2dn is 9___737, it’s a multiple of 9 and 7,
its second and fourth digits are in {1, 3, 7, 9}
and the third digit is 1 or 9
(not 3 or 7 because they already occur in 10ac).
It’s a multiple of 9, and the known digits add up to 26,
so the unknown digits must add up to 1, 10 or 19.
If the third digit is 1 then the only possibility is 9919737,
but that’s not a multiple of 7, so the third digit is 9.
The first prime in row 3 is then _9
and the only available primes are {19, 79, 89};
but 10ac already contains 7 and 8,
so **10ac = 1943587**, partitioned as 19|43|587.

13ac ends in 5 and is one less than a square,
so the square must be one of {196, 256, 576, 676}.
Row 4 is partitioned as __|__|53|5,
so the first two digits of 13ac form a prime,
restricting it to {196, 676};
but 19 is already used in the partition of row 3,
so **13ac = 675**.

2dn is now 9_9_737,
and the two unknown digits must add up to 10.
Of the four possibilities,
{9199737, 9397737, 9793737, 9991737},
the only multiple of 7 is **2dn = 9991737**.
12ac is the first prime in the partition of row 4,
and the only available prime matching _1 is **12ac = 61**.
The grid is now complete apart from two digits in 8ac,
one of which is the single-digit 3 in the partition.

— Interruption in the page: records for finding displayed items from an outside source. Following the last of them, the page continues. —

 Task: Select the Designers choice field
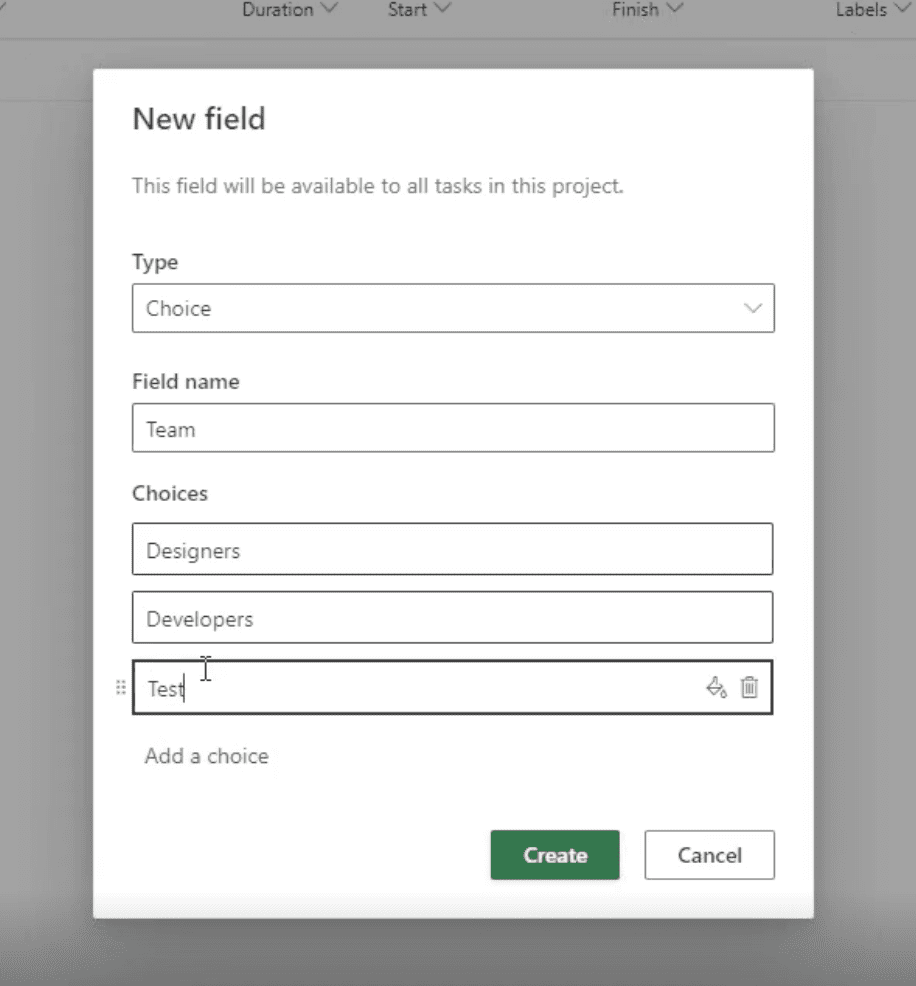[452, 549]
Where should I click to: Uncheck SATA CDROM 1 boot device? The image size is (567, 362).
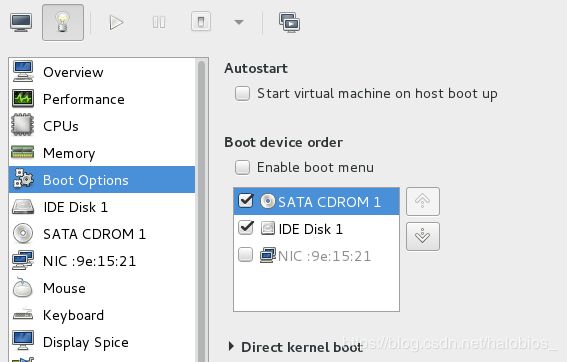[246, 201]
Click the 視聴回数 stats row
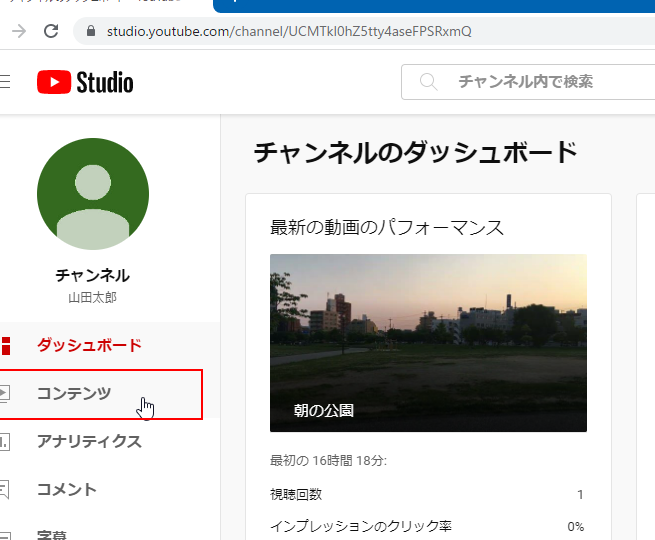 click(x=427, y=495)

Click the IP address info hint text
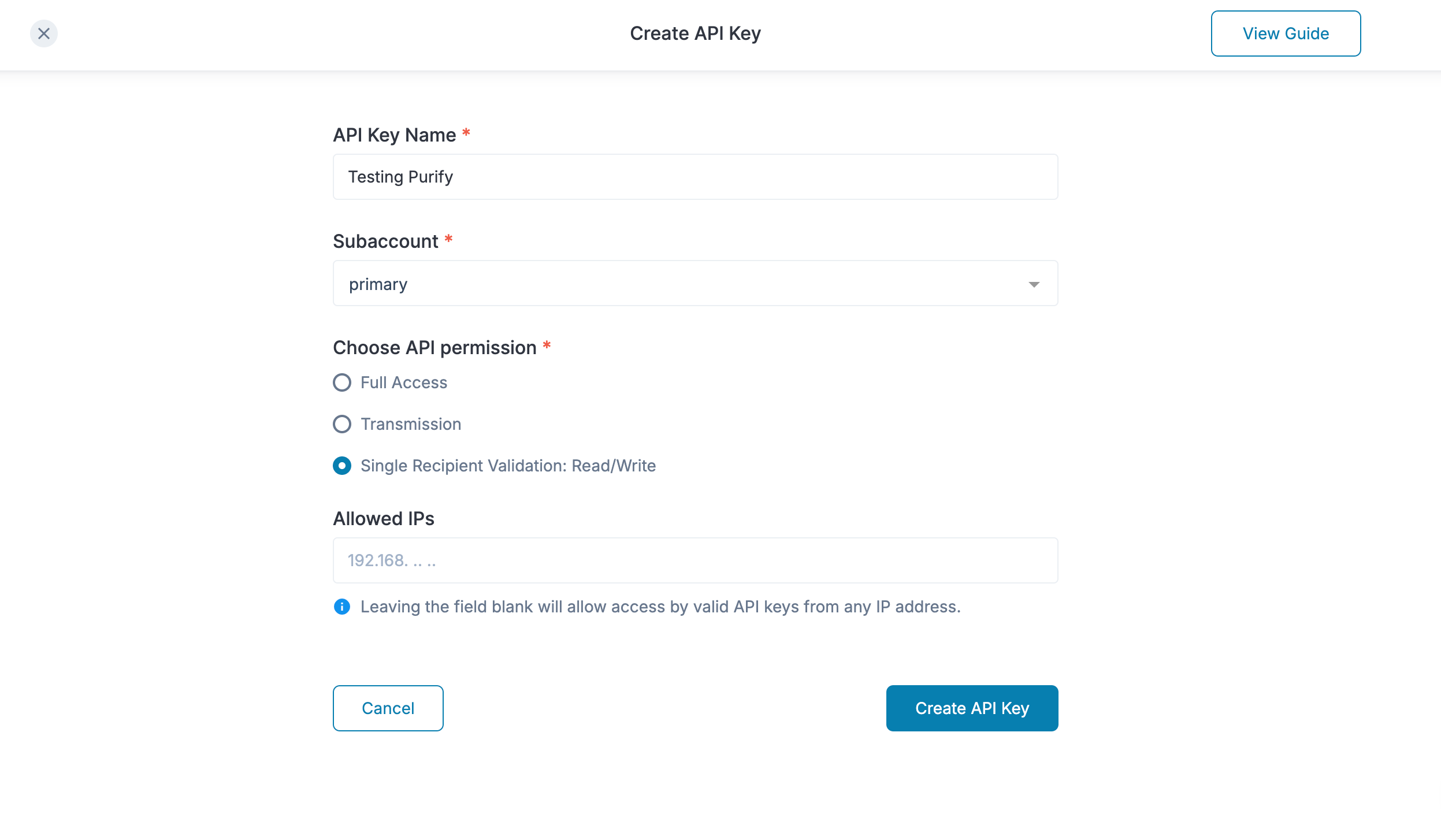[660, 607]
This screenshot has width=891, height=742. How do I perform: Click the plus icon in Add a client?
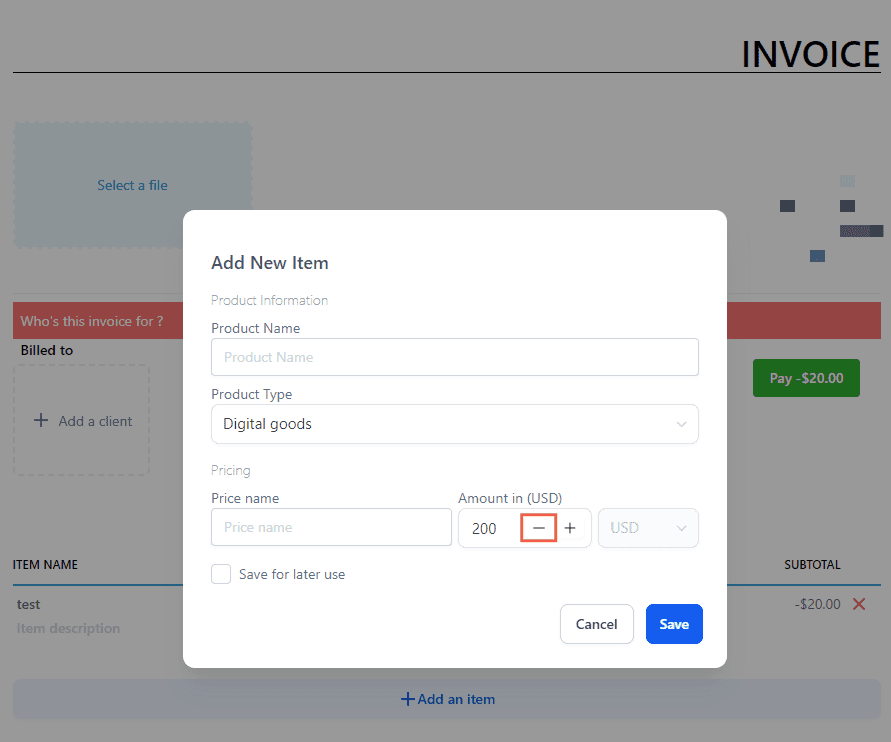point(41,421)
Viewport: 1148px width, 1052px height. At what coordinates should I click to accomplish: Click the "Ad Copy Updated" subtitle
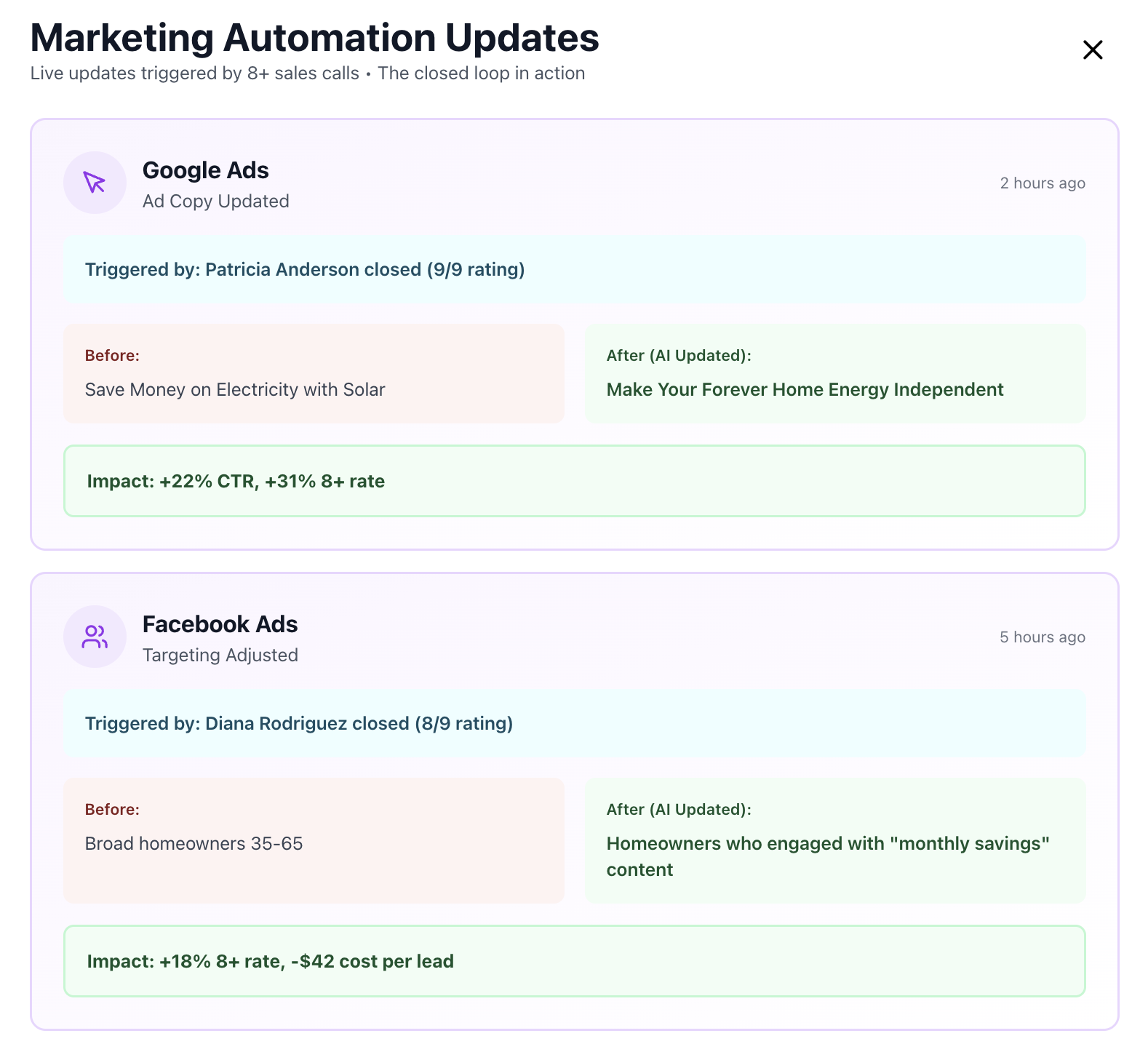[x=216, y=202]
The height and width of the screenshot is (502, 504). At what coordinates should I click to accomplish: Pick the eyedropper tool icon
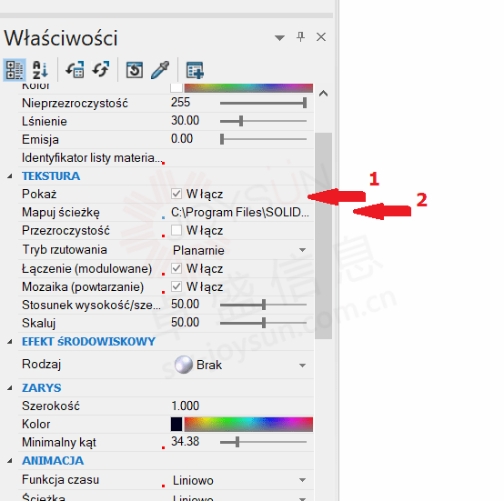click(x=160, y=70)
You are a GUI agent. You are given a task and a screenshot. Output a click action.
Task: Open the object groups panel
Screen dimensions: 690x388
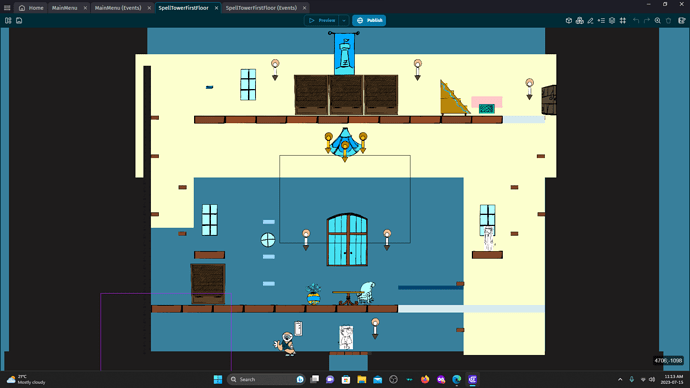pyautogui.click(x=580, y=20)
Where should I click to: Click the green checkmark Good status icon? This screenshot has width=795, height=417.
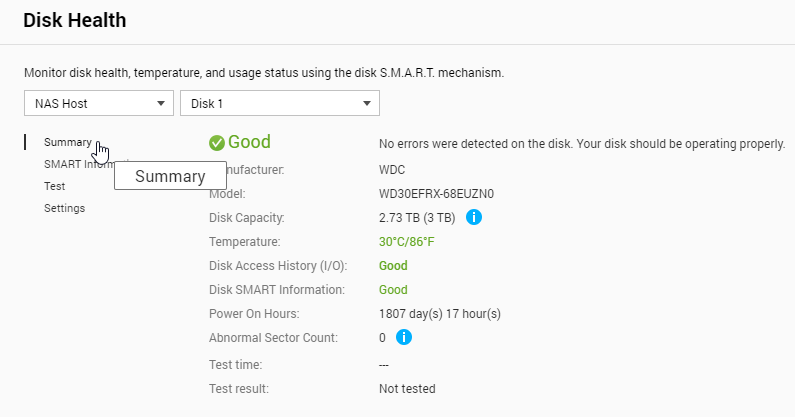(x=217, y=143)
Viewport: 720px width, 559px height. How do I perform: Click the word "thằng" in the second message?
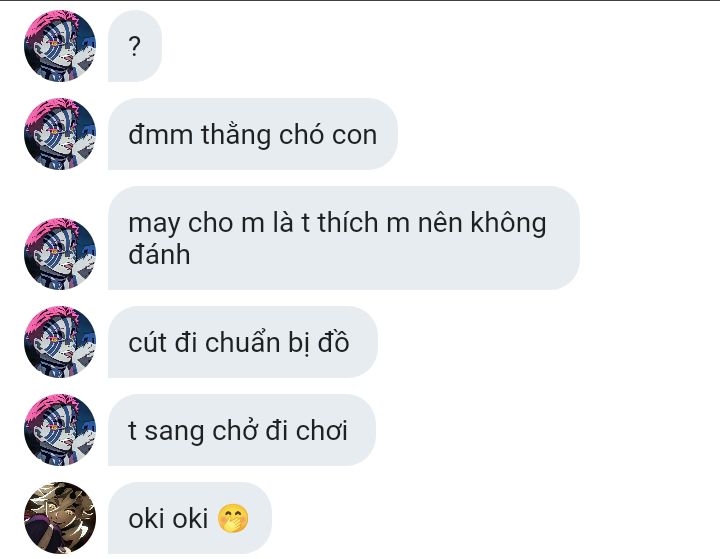pos(236,136)
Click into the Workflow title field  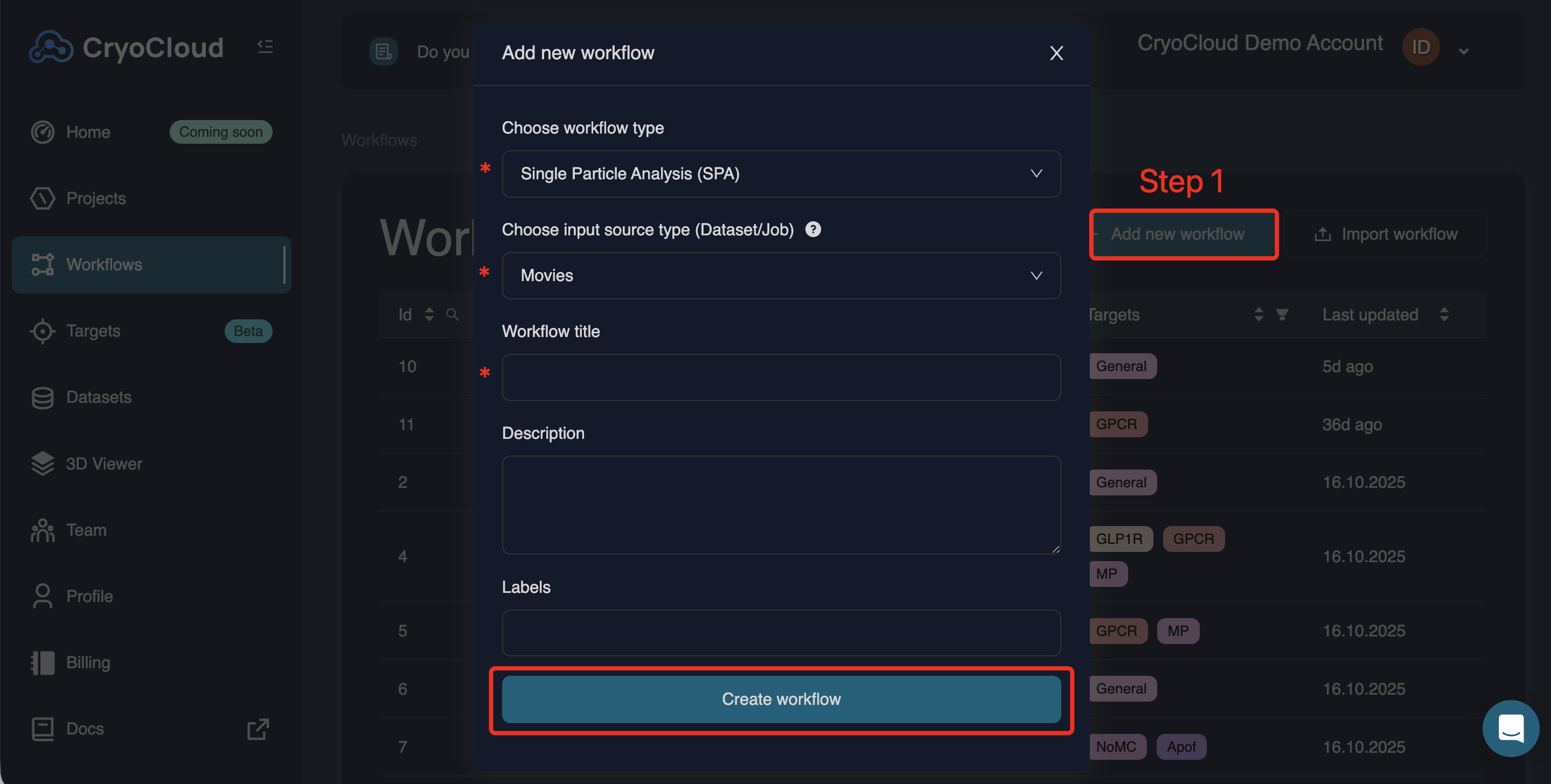click(781, 377)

The sum of grid digits so far is 221,
and 18ac tells us the digits must add up to 232,
so the missing digits are 3 and 8.
8ac can’t be partitioned as 3|98 (because 98 isn’t a prime),
so **8ac = 893**,
completing the grid and
making **1dn = 5816411** = 61×95351
(a multiple of 12ac)
and **3dn = 2346837** = 3×782279 (not a prime).